Vancouver’s Greenest City Plan: A story of citizen engagement

Vancouver’s Greenest City Plan: A story of citizen engagement

When the City of Vancouver began its journey to become the world’s greenest city by 2020, it needed to find a way to get Vancouverites excited about – and involved in – such a bold vision. This frequently required breaking the mold of traditional government communications, including by creating the city’s first Facebook page (2008) and holding it’s inaugural webinar. The city created an “off-brand” website that looked nothing like its official municipal pages (with an easy to remember url – – and an online suggestion box that allowed people to vote on their favorite ideas) and reached out to networks asking them to host Greenest City events to broaden their reach.

The intention behind these efforts was to connect with people where they were, in other words, to make it easier for community members to be part of the process. Public meetings are limited to those who have the time, means and ability to participate. The city wanted everyone to be able to engage, whether that was in person or online from their couch at home.

The Greenest City team created a website that could be updated easily and regularly, and facilitate two-way conversations with its users. The team bravely pledged to respond to every comment received on the site. This, combined with pre-comment moderation, created a full-time job. The added benefit, however, was that responding to comments created an opportunity to further inform people about the city’s efforts. Using social media platforms like Twitter, Facebook, Flickr, and YouTube also allowed the city to reach beyond those typically involved in municipal affairs and engage a younger audience, like the 20 and 30-somethings who attended a tweetup at the Waldorf Hotel.

Another success was reaching out to other networks. The launch event hosted by Vancouver Pecha Kucha filled the Queen Elizabeth Theatre, which likely wouldn’t have happened had the city hosted a policy event. Another was empowering cultural champions to conduct outreach in their native tongue for audiences whose first language wasn’t English.

After much consultation, the Greenest City 2020 Action Plan was unveiled in 2010 with a range of goals influenced by the ideas of community members. These included growing the green economy, leading on greenhouse gas reductions, creating green buildings, green transportation options, becoming zero waste, providing access to nature, reducing the city’s carbon footprint, providing clean water and providing clean air and local food.

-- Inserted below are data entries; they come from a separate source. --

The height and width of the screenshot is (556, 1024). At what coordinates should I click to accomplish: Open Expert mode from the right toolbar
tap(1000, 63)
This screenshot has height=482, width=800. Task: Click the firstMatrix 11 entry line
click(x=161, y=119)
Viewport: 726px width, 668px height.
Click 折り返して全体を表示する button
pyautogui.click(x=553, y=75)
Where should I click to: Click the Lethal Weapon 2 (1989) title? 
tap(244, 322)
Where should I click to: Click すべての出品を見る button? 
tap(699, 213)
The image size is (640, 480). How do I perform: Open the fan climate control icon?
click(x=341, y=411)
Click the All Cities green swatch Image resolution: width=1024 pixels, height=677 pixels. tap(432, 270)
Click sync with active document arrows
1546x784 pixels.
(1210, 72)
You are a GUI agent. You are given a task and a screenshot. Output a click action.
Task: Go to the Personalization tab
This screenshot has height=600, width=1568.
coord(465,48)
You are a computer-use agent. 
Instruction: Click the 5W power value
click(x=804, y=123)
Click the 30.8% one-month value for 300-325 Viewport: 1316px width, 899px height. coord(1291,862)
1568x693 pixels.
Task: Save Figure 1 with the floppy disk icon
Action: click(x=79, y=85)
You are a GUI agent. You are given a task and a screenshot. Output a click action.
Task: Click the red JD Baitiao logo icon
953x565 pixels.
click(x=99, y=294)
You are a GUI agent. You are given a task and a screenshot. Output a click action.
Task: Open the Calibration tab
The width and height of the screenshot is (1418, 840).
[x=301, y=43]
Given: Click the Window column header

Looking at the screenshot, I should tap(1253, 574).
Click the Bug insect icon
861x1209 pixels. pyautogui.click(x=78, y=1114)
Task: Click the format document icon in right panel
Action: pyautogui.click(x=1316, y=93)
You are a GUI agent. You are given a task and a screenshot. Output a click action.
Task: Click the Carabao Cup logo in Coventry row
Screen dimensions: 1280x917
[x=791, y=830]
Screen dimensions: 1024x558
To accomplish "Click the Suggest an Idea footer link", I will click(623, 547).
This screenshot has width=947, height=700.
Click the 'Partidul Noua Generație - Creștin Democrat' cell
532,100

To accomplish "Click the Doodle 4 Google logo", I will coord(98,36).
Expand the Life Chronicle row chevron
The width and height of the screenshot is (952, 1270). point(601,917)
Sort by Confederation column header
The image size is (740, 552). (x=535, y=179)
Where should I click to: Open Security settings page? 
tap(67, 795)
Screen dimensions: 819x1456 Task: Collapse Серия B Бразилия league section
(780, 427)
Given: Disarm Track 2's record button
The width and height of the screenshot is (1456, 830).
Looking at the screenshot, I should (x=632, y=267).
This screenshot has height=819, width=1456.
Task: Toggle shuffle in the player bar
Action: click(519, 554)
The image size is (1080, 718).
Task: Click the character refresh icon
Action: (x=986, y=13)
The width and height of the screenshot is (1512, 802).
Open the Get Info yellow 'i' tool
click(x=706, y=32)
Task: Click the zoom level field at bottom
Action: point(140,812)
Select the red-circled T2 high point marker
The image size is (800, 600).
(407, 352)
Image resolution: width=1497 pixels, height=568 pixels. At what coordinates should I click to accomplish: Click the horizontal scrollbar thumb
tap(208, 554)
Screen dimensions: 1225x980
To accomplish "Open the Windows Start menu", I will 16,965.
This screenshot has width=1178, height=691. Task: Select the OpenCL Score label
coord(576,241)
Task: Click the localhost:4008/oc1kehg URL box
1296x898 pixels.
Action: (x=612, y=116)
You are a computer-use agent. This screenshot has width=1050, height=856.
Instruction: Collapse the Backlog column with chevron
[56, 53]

The good news is – it’s working! Green jobs, which the city aims to double by 2020 have increased by 19% in 2013-14, following a national trend across Canada where green jobs now employ more people than the oil industry.  Greenhouse gas emissions have decreased by 6% since 2007, making Vancouver the North American city with the lowest per capita GHG emissions. The city now has 93 EV charging stations, 265km of bike network (and that’s even before you get to the mountain bike trails of the North Shore) and 44% of trips made in the city in 2013-14 were by bike, walking or transit.

The city’s zero waste goal has seen the roll-out of municipal composting programs across all single family homes in Vancouver, with the program now expanded to multiple dwellings and apartment buildings, reducing the food waste that goes into landfill by 12% since 2008.

Vancouver’s sustainability progress hasn’t gone unnoticed – in 2013 it was the WWF Earth Hour City Challenge Global Capital and won awards for Best Overall Green Building Policy, Greenest Municipal Fleet in Canada, and the Willis Award for Innovation with the Canadian Association of Municipal Administrators. In 2014 Vancouver was announced as one of Canada’s Greenest Employers and won the overall Green Champion Award with the Federation of Canadian Municipalities. At home, Vancouverites also seem impressed – Mayor Robertson and his Vision Vancouver team were re-elected for a third term in office at the end of 2014.

There have been challenges along the way with community buy-in, especially around issues like density and separated bike lanes. While car share programs like car2go, ZipCar and Modo are becoming increasingly popular, many are still quite car dependent outside of major public transit hubs. However, in the case of bike lanes, once they are in place and cyclists no longer have to fight with cars for street space, popularity increases substantially. The city found that ridership along Dunsmuir Street increased 10-fold in the first three months after a separated bike lane was installed in March 2010. 

Vancouver is a global leader in sustainability initiatives, proving that a city can have a growing economy, growing population and implement sustainability policies that reduce carbon emissions at the same time. In 2014, Vancouver became the host city for the TED Conference – the first time the conference devoted to ‘ideas worth sharing’ was held outside of California. In 2015, Vancouver will host the TED Conference again as well as the Renewable Cities Global Learning Forum that will bring city and municipal staff from across the globe to Vancouver for a week to learn from Vancouver’s best practices.

The only way big, bold projects can succeed and ‘stick’ is with public support, and the City found that the best way to engage a broad range of citizens is to bookend public engagement with large public events and social media amplification. Combined with the creation of an integrated internal team that committed to reviewing ideas, this ensured people knew they were being heard, and built a solid base of support for Vancouver’s Greenest City Plan. Kermit the Frog may have said that it’s not easy being green, but as Vancouver is showing it’s increasingly good business, good policy and good sense.